Selain itu, peristiwa kebakaran maupun temuan mayat juga mewarnai awal liputan. Pekerjaan yang tidak mengenal waktu dan tak direncanakan.
Pernah suatu kali, dalam sehari terjadi tiga peristiwa kebakaran di tempat berbeda. Berita peristiwa sebelumnya belum lengkap, ada lagi peristiwa yang sama.
Begitupun dengan penemuan mayat. Mulai dari orang tua hingga anak-anak. Bahkan ada kasus remaja aborsi hingga tujuh kali dan janinnya disimpan di kamar selama berbulan-bulan.
Juga peristiwa Kepala Satpol PP yang selingkuh dan merencanakan pembunuhan. Melibatkan dua oknum anggota brimob untuk menembak mati orang yang dekat dengan selingkuhan Kasatpol PP itu.
Dan masih banyak lagi peristiwa di luar nalar. Seperti pemilik rumah yang terlilit utang. Kemudian rumahnya ingin disita karena tidak mampu membayar utangnya. Karena tidak terima, si pemilik rumah itu pun membakar rumahnya.
Tiap hari menulis berita kekerasan. Mengerikan. Juga menantang.
Delapan bulan kemudian, saya pindah desk.

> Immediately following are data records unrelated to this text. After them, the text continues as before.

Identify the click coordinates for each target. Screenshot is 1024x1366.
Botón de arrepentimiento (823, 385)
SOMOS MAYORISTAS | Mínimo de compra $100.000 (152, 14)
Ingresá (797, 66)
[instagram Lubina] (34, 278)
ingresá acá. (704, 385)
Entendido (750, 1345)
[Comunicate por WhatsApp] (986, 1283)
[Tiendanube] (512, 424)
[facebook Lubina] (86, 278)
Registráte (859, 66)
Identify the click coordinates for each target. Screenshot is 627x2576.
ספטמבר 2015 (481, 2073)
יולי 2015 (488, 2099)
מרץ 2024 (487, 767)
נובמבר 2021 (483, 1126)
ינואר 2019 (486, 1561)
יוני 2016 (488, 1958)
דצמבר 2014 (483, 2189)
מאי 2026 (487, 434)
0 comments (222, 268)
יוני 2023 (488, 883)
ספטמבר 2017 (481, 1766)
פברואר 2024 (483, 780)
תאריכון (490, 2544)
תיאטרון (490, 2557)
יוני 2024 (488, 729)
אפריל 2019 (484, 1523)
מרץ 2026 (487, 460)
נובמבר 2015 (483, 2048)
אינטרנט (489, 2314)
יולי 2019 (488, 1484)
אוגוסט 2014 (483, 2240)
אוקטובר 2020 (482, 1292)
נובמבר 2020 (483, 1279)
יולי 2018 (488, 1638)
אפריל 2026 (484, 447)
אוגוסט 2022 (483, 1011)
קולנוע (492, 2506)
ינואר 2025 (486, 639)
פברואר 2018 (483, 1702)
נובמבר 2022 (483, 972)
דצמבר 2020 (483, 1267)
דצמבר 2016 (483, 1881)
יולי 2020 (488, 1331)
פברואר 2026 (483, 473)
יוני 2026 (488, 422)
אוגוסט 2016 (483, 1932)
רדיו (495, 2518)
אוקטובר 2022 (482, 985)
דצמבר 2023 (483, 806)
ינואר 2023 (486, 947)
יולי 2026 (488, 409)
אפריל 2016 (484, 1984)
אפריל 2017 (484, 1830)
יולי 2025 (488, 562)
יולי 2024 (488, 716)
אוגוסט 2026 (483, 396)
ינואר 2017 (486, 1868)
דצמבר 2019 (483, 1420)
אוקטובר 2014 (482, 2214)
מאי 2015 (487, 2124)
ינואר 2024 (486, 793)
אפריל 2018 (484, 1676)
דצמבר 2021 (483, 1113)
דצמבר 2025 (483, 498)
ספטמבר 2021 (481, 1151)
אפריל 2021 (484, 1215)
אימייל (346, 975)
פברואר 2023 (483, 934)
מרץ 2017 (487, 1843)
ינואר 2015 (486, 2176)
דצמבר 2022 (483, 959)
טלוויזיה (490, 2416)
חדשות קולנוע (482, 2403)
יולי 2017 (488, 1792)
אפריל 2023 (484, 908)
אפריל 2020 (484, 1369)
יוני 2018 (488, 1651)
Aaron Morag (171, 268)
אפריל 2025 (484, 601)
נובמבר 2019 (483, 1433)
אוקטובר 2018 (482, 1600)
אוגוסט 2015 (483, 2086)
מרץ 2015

Dari kriminal dan peristiwa ke pemerintahan provinsi. Dua bulan setelahnya masuk liputan DPRD dan politik.
Jika sebelumnya liputan peristiwa dan kriminal banyak di lapangan, tidak peduli hujan maupun panas, siang ataupun tengah malam. Sebagai jurnalis pemula, saya merasa mudah menulis berita.
Sebab, liputan peristiwa saya dihadapkan langsung dengan fakta-fakta di lapangan. Kemudian konfirmasi dari narasumber langsung.
Berbeda dengan liputan di pemerintahan dan juga politik. Saya banyak liputan di dalam ruangan. Tidak kepanasan, maupun kehujanan.
Namun tantangannya juga berbeda. Sebagai jurnalis pemula, wawasan yang minim sangat menantang di pemerintahan dan politik. Sebab, isu atau liputan yang ingin saya lakukan harus saya pelajari terlebih dahulu. Minimal background atau masalah yang ingin saya angkat.
Karena kebanyakan di dalam ruangan atau gedung, sangat sering liputan yang ingin saya tuliskan itu bukan fakta di tempat itu. Sehingga sulit untuk menggambarkan jika tidak memiliki wawasan tentang isu itu. Berbeda dengan kriminal dan peristiwa yang semuanya fakta di lapangan.
Dalam liputan politik, peristiwa di Jakarta dilokalkan. Wawancara dengan narasumber terkait isu nasional. Harus lebih sering membaca perkembangan isu nasional dan juga lokal.
***
DEMIKIANLAH cerita tentang Setahun nge-Tribun, Sedih Tidak Bisa Merayakan HUT-nya. Terimakasih sudah membaca sampai selesai.